BEGIN Entries supplied
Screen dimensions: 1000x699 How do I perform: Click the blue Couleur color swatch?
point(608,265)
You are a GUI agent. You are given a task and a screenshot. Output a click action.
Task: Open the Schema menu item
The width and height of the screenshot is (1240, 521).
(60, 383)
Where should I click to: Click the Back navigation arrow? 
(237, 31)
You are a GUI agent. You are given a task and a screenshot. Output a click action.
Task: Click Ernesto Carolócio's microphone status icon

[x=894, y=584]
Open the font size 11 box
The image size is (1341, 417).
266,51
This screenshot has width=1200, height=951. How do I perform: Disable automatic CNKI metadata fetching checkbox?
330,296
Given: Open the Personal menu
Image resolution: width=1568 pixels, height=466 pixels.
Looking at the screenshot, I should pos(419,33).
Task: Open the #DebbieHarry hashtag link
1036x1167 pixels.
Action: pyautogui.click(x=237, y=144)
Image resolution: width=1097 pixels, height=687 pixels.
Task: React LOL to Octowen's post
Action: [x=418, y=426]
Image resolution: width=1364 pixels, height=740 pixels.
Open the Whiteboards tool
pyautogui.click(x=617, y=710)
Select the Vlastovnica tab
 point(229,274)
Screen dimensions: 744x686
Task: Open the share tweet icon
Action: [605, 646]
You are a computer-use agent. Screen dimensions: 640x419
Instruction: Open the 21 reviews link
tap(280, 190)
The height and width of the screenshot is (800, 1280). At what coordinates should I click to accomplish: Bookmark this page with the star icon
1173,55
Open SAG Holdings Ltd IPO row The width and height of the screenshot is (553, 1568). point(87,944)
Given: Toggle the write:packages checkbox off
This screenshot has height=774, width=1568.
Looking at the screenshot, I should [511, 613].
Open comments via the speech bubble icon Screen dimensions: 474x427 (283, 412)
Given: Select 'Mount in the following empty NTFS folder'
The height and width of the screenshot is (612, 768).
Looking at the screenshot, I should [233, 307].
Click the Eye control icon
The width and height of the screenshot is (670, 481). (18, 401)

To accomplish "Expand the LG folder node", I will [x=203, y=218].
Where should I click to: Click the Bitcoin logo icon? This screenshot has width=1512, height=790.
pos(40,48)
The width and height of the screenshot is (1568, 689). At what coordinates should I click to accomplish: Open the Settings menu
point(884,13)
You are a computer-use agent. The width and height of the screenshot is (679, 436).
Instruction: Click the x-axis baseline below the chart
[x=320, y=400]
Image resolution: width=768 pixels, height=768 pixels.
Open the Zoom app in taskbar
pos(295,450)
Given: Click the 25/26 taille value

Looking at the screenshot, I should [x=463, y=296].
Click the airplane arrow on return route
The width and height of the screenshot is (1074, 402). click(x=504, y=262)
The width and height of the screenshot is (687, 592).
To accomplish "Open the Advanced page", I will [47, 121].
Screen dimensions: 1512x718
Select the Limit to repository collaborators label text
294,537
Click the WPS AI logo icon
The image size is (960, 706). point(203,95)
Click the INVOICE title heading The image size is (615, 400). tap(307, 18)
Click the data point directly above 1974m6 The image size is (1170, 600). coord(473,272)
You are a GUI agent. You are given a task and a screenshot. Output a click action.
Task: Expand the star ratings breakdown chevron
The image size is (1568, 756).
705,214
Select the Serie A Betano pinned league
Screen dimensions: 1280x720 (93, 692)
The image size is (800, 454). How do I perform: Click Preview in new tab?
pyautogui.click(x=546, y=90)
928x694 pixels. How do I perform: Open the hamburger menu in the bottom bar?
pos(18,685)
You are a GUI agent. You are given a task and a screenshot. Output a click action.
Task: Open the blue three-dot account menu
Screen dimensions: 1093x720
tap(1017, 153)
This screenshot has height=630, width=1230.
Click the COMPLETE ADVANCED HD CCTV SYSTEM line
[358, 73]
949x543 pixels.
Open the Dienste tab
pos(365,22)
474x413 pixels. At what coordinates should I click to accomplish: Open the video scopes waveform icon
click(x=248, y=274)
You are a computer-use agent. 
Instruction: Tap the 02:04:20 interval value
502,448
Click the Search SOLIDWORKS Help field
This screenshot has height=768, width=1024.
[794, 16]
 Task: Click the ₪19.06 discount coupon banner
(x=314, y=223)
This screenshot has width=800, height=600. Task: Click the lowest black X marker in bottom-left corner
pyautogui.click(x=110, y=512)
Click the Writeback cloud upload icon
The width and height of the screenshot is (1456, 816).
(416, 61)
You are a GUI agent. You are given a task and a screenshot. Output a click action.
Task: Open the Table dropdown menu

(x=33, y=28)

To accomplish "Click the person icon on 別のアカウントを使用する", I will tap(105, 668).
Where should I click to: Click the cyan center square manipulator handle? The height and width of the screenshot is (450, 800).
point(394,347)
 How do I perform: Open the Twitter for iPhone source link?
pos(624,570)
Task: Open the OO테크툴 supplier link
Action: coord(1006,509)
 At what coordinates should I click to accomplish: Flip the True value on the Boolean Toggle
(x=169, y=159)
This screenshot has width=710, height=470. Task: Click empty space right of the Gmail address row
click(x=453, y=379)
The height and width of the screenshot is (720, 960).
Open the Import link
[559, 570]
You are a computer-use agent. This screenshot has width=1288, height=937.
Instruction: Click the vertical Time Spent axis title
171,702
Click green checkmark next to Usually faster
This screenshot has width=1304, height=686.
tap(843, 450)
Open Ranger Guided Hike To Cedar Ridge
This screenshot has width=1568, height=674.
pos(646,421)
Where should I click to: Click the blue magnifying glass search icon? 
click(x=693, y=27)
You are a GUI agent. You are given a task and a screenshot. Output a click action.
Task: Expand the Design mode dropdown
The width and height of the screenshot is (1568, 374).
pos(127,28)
END Entries supplied
Prompt - The full set of lines above should be retyped without a single change.

Solved problem -
Screen dimensions: 1000x699 How do I perform: Click the blue Couleur color swatch?
point(608,265)
You are a GUI agent. You are given a task and a screenshot. Output a click action.
Task: Open the Schema menu item
The width and height of the screenshot is (1240, 521).
(60, 383)
Where should I click to: Click the Back navigation arrow? 
(237, 31)
You are a GUI agent. You are given a task and a screenshot. Output a click action.
Task: Click Ernesto Carolócio's microphone status icon

[x=894, y=584]
Open the font size 11 box
The image size is (1341, 417).
266,51
This screenshot has width=1200, height=951. How do I perform: Disable automatic CNKI metadata fetching checkbox?
330,296
Given: Open the Personal menu
Image resolution: width=1568 pixels, height=466 pixels.
Looking at the screenshot, I should pos(419,33).
Task: Open the #DebbieHarry hashtag link
1036x1167 pixels.
Action: pyautogui.click(x=237, y=144)
Image resolution: width=1097 pixels, height=687 pixels.
Task: React LOL to Octowen's post
Action: [x=418, y=426]
Image resolution: width=1364 pixels, height=740 pixels.
Open the Whiteboards tool
pyautogui.click(x=617, y=710)
Select the Vlastovnica tab
 point(229,274)
Screen dimensions: 744x686
Task: Open the share tweet icon
Action: [605, 646]
You are a computer-use agent. Screen dimensions: 640x419
Instruction: Open the 21 reviews link
tap(280, 190)
The height and width of the screenshot is (800, 1280). At what coordinates should I click to accomplish: Bookmark this page with the star icon
1173,55
Open SAG Holdings Ltd IPO row The width and height of the screenshot is (553, 1568). point(87,944)
Given: Toggle the write:packages checkbox off
This screenshot has height=774, width=1568.
Looking at the screenshot, I should [511, 613].
Open comments via the speech bubble icon Screen dimensions: 474x427 (283, 412)
Given: Select 'Mount in the following empty NTFS folder'
The height and width of the screenshot is (612, 768).
Looking at the screenshot, I should [233, 307].
Click the Eye control icon
The width and height of the screenshot is (670, 481). (18, 401)

To accomplish "Expand the LG folder node", I will [x=203, y=218].
Where should I click to: Click the Bitcoin logo icon? This screenshot has width=1512, height=790.
pos(40,48)
The width and height of the screenshot is (1568, 689). At what coordinates should I click to accomplish: Open the Settings menu
point(884,13)
You are a computer-use agent. The width and height of the screenshot is (679, 436).
Instruction: Click the x-axis baseline below the chart
[x=320, y=400]
Image resolution: width=768 pixels, height=768 pixels.
Open the Zoom app in taskbar
pos(295,450)
Given: Click the 25/26 taille value

Looking at the screenshot, I should [x=463, y=296].
Click the airplane arrow on return route
The width and height of the screenshot is (1074, 402). click(x=504, y=262)
The width and height of the screenshot is (687, 592).
To accomplish "Open the Advanced page", I will [47, 121].
Screen dimensions: 1512x718
Select the Limit to repository collaborators label text
294,537
Click the WPS AI logo icon
The image size is (960, 706). point(203,95)
Click the INVOICE title heading The image size is (615, 400). tap(307, 18)
Click the data point directly above 1974m6 The image size is (1170, 600). coord(473,272)
You are a GUI agent. You are given a task and a screenshot. Output a click action.
Task: Expand the star ratings breakdown chevron
The image size is (1568, 756).
705,214
Select the Serie A Betano pinned league
Screen dimensions: 1280x720 (93, 692)
The image size is (800, 454). How do I perform: Click Preview in new tab?
pyautogui.click(x=546, y=90)
928x694 pixels. How do I perform: Open the hamburger menu in the bottom bar?
pos(18,685)
You are a GUI agent. You are given a task and a screenshot. Output a click action.
Task: Open the blue three-dot account menu
Screen dimensions: 1093x720
tap(1017, 153)
This screenshot has height=630, width=1230.
Click the COMPLETE ADVANCED HD CCTV SYSTEM line
[358, 73]
949x543 pixels.
Open the Dienste tab
pos(365,22)
474x413 pixels. At what coordinates should I click to accomplish: Open the video scopes waveform icon
click(x=248, y=274)
You are a computer-use agent. 
Instruction: Tap the 02:04:20 interval value
502,448
Click the Search SOLIDWORKS Help field
This screenshot has height=768, width=1024.
[794, 16]
 Task: Click the ₪19.06 discount coupon banner
(x=314, y=223)
This screenshot has width=800, height=600. Task: Click the lowest black X marker in bottom-left corner
pyautogui.click(x=110, y=512)
Click the Writeback cloud upload icon
The width and height of the screenshot is (1456, 816).
(416, 61)
You are a GUI agent. You are given a task and a screenshot. Output a click action.
Task: Open the Table dropdown menu

(x=33, y=28)

To accomplish "Click the person icon on 別のアカウントを使用する", I will tap(105, 668).
Where should I click to: Click the cyan center square manipulator handle? The height and width of the screenshot is (450, 800).
point(394,347)
 How do I perform: Open the Twitter for iPhone source link?
pos(624,570)
Task: Open the OO테크툴 supplier link
Action: coord(1006,509)
 At what coordinates should I click to accomplish: Flip the True value on the Boolean Toggle
(x=169, y=159)
This screenshot has width=710, height=470. Task: Click empty space right of the Gmail address row
click(x=453, y=379)
The height and width of the screenshot is (720, 960).
Open the Import link
[559, 570]
You are a computer-use agent. This screenshot has width=1288, height=937.
Instruction: Click the vertical Time Spent axis title
171,702
Click green checkmark next to Usually faster
This screenshot has width=1304, height=686.
tap(843, 450)
Open Ranger Guided Hike To Cedar Ridge
This screenshot has width=1568, height=674.
pos(646,421)
Where should I click to: Click the blue magnifying glass search icon? 
click(x=693, y=27)
You are a GUI agent. You are given a task and a screenshot. Output a click action.
Task: Expand the Design mode dropdown
The width and height of the screenshot is (1568, 374).
pos(127,28)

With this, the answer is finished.